5,99 €
En el universo femenino y contemporáneo de Eva Rossi, el deseo irrumpe donde menos se espera: en una cafetería de pueblo, entre el tintinear de las tazas y las miradas que arden en silencio. Sus relatos exploran la tensión entre lo que se calla y lo que finalmente se atreve a pronunciarse, cuando el cuerpo ya no admite mentiras. En Montar en un vaquero, Rita descubre que una fantasía repetida en secreto puede escapar de sus labios y cambiarlo todo. “¿A qué hora sales?”, susurra él, y el aire se vuelve espeso, eléctrico. Entre mesas apartadas y corazones acelerados, la espera se transforma en promesa. El roce accidental de unos dedos basta para incendiar la noche y desatar una pasión largamente contenida.
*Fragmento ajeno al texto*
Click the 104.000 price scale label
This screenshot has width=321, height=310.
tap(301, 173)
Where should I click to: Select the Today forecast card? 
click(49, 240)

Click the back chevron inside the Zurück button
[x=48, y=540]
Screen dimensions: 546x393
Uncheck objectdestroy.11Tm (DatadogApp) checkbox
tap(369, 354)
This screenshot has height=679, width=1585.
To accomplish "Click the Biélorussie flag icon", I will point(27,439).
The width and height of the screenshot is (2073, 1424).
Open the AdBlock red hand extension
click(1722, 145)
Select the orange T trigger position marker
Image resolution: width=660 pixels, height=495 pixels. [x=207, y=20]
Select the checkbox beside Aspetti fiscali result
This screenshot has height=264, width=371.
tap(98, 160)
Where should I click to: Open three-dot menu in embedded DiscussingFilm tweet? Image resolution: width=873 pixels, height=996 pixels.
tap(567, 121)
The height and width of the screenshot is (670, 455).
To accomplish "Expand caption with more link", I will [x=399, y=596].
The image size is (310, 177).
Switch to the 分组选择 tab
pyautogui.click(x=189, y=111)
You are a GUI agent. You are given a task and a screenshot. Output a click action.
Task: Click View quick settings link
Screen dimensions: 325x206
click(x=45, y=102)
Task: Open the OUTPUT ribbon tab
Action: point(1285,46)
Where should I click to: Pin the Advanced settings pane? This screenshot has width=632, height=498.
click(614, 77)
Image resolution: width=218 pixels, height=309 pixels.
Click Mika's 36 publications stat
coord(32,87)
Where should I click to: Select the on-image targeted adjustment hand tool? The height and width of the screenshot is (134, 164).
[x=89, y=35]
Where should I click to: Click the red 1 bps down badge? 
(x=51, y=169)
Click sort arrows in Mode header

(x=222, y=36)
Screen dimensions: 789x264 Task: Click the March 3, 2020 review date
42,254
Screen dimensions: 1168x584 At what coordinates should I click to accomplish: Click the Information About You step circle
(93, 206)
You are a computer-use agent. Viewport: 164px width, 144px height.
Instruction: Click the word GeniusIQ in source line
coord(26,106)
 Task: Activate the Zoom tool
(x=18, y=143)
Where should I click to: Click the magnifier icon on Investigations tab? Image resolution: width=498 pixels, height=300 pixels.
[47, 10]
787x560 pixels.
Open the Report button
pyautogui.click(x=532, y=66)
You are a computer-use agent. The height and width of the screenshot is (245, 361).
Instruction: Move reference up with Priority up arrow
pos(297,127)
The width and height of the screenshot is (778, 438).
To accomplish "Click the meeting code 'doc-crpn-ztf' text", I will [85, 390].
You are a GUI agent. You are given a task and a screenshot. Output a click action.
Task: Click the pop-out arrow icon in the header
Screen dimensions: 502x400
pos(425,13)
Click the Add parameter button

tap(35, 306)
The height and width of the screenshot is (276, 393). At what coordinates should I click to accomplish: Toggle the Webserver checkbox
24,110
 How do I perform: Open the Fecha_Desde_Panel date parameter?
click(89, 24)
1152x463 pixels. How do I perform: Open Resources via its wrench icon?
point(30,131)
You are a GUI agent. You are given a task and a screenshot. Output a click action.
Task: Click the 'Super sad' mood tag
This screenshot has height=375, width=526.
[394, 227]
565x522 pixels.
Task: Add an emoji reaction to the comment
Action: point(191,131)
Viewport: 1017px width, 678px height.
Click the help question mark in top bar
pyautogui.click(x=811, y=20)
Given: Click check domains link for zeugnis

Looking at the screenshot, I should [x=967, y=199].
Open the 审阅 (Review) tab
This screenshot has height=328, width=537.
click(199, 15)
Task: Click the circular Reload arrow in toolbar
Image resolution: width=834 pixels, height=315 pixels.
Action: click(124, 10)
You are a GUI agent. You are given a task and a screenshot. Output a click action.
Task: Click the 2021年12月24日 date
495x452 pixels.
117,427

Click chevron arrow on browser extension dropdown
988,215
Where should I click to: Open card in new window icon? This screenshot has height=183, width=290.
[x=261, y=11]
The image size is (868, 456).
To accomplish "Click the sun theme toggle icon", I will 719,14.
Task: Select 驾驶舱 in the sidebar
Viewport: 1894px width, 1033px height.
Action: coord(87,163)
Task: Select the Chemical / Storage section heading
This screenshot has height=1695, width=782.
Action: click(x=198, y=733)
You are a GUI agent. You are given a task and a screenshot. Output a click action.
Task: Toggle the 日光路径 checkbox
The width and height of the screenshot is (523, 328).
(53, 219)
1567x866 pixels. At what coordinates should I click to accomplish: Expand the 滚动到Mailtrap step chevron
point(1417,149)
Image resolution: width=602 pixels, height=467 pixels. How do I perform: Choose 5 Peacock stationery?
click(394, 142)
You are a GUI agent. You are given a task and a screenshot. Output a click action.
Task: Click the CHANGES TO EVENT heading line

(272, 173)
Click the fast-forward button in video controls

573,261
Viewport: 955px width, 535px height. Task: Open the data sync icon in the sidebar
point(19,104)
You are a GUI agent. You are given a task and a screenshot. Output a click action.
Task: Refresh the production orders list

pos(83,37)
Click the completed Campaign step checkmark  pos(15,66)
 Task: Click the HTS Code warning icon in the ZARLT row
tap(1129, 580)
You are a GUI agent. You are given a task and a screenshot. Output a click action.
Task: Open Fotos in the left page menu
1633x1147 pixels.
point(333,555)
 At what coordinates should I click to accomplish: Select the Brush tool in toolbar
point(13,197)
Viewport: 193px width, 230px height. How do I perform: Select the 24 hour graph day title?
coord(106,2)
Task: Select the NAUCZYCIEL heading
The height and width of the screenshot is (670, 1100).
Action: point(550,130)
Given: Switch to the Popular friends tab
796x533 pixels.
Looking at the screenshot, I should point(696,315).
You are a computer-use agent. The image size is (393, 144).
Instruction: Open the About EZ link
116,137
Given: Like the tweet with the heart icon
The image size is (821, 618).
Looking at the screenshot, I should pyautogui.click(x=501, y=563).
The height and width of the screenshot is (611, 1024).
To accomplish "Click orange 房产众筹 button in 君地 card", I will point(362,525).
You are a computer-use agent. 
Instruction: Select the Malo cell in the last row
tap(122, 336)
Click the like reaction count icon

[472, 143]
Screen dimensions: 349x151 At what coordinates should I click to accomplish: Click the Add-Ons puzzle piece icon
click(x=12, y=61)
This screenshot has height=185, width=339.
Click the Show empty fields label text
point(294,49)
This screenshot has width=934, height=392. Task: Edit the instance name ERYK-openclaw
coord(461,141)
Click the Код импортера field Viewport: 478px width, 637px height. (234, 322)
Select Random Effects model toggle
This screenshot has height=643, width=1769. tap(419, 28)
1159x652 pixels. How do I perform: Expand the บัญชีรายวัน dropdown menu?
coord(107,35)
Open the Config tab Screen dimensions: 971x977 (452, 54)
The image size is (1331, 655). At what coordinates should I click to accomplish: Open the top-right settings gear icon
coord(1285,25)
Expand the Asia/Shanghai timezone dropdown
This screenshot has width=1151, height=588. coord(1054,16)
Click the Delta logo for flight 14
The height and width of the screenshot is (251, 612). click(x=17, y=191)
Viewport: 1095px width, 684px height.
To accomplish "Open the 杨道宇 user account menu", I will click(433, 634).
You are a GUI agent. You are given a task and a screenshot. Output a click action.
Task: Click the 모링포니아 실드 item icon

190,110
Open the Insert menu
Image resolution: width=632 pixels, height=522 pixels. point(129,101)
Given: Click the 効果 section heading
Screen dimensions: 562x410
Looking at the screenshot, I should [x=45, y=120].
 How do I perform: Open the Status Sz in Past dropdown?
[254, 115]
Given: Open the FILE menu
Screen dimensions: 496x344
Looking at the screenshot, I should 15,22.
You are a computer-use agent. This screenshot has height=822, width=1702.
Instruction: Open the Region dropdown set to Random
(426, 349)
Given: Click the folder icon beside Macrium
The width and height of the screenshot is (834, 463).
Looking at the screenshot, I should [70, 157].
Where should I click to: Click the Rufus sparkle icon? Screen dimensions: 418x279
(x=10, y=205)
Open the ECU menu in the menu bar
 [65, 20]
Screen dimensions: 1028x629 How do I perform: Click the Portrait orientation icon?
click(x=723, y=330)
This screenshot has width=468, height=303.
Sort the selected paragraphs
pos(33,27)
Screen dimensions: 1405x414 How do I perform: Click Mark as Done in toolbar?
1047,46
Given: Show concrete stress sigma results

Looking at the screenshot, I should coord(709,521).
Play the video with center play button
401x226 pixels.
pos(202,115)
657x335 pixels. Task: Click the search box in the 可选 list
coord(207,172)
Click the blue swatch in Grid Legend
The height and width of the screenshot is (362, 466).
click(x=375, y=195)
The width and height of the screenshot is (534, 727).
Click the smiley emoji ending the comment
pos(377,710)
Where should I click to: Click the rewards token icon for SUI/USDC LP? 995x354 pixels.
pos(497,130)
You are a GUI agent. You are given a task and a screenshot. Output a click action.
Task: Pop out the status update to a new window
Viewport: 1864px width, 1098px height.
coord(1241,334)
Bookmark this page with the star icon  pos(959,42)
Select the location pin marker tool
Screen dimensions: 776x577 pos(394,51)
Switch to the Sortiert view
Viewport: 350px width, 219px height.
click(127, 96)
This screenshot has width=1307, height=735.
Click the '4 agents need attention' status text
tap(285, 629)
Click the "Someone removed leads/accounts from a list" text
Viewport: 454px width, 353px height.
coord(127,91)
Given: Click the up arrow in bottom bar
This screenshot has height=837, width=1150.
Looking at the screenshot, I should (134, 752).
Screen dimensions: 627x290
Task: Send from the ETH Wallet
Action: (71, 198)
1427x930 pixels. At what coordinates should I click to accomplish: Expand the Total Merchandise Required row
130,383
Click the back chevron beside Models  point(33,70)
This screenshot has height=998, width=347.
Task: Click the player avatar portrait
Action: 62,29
Porque a veces el verdadero riesgo no es desear, sino atreverse a cumplirlo.
Das E-Book können Sie in Legimi-Apps oder einer beliebigen App lesen, die das folgende Format unterstützen:
Seitenzahl: 91
Veröffentlichungsjahr: 2026
Montar en un vaquero
Relatos Eróticos de Sexo para Adultos
______________________
Eva Rossi
ÍNDICE
1.Imprint
2.Adivina
3.Ella, él y ellos
4.Bayou
5.Humo
6.Muérdeme
7.Montar en un vaquero
8.Reina de Saba
9.Héroe de la guitarra
Imprint
© 2026 Eva Rossi
Foto de portada: Canva
Impresión y distribución por cuenta del autor:
tredition GmbH, Heinz-Beusen-Stieg 5, 22926 Ahrensburg, Alemania
La obra, incluidas sus partes, está protegida por derechos de autor. El autor es responsable de su contenido. Queda prohibido cualquier uso sin su consentimiento. La publicación y la difusión se realizan por orden del autor, con quien se puede contactar en la siguiente dirección: Eva Rossi, Friedrichstraße 155, 10117 Berlín, Alemania.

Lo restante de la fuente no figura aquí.